Page 13. — L’homme est-il bon ou méchant en naissant ?

Si l’on ne peut donner le nom de bon qu’à celui qui a fait le bien, et le nom de méchant qu’à celui qui a fait le mal, assurément l’homme, en naissant, n’est ni bon ni méchant. J’en dis autant de l’esprit et de la sottise.

Mais l’homme apporte-t-il en naissant des dispositions organiques et naturelles à dire et faire des sottises, à se nuire à lui-même et à ses semblables, à écouter ou négliger les conseils de ses parents, à la diligence ou à la paresse, à la justice ou à la colère, au respect ou au mépris des lois ? Il n’y a que celui qui n’a jamais vu deux enfants en sa vie, et qui n’entendit jamais leurs cris au berceau, qui puisse en douter. L’homme ne naît rien, mais chaque homme naît avec une aptitude propre à une chose.

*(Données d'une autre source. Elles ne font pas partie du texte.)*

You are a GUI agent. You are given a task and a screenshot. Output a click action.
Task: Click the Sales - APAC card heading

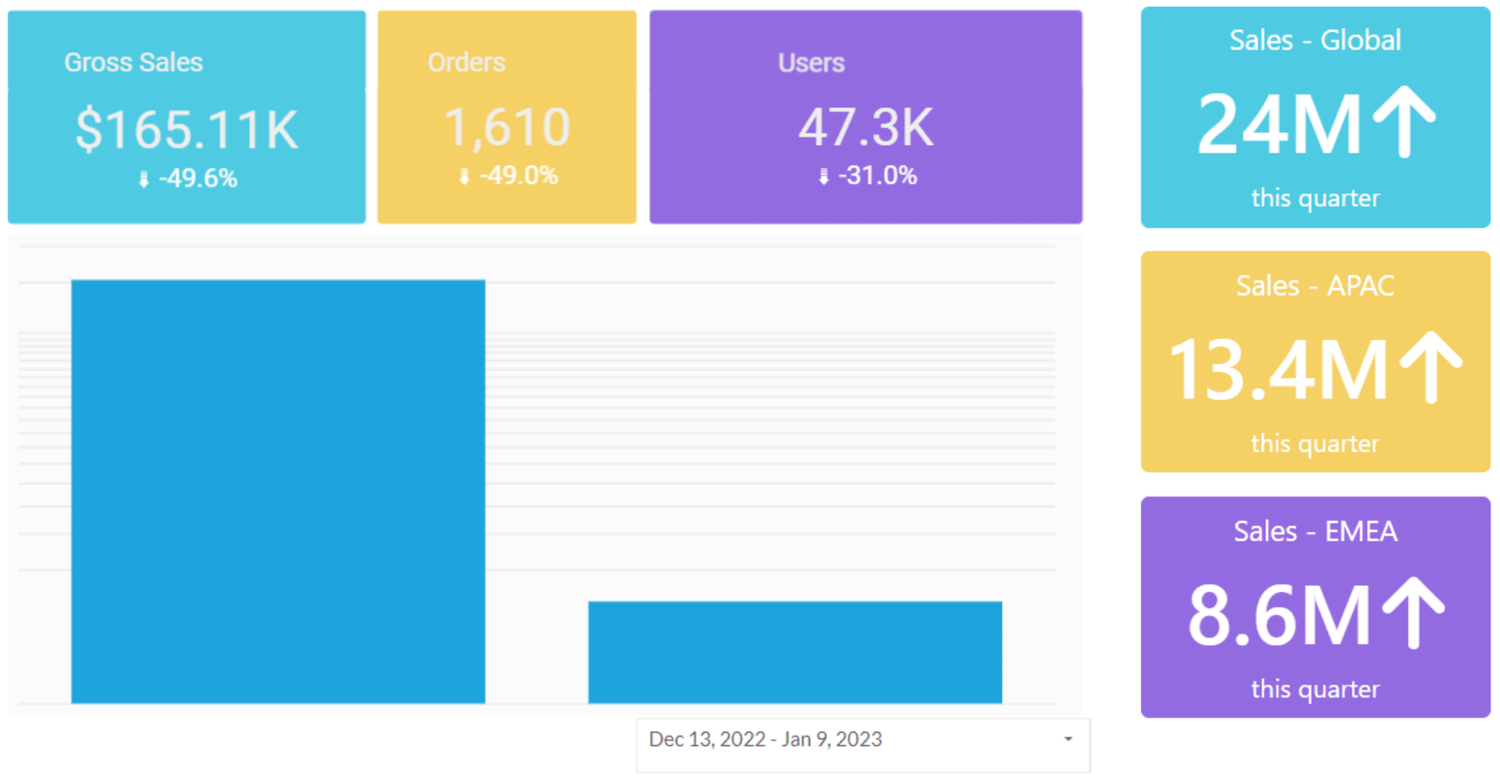[x=1314, y=285]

— Monsieur Helvétius, vous êtes chasseur, je crois ?

— Oui, je le suis.

— Voyez-vous ce petit chien-là ?

— Qui a les jambes torses, le corps bas et long, le museau pointu et les pattes et la peau tachetées de feu ?

— Oui. Qu’est-ce ?

— C’est un basset ; cette espèce a du nez, de l’ardeur, du courage : cela se fourre dans le terrier d’un renard, au hasard d’en sortir les oreilles et les flancs déchirés.

— Et cet autre ?

— C’est un braque. C’est un animal infatigable : son poil dur et hérissé lui permet de s’enfoncer dans les buissons épineux et touffus ; il arrête la perdrix, il chasse le lièvre à voix ; il supplée lui seul à trois ou quatre chiens.

— Et cet autre ?

— Ce sera un des plus beaux lévriers.

— Et ce troisième ?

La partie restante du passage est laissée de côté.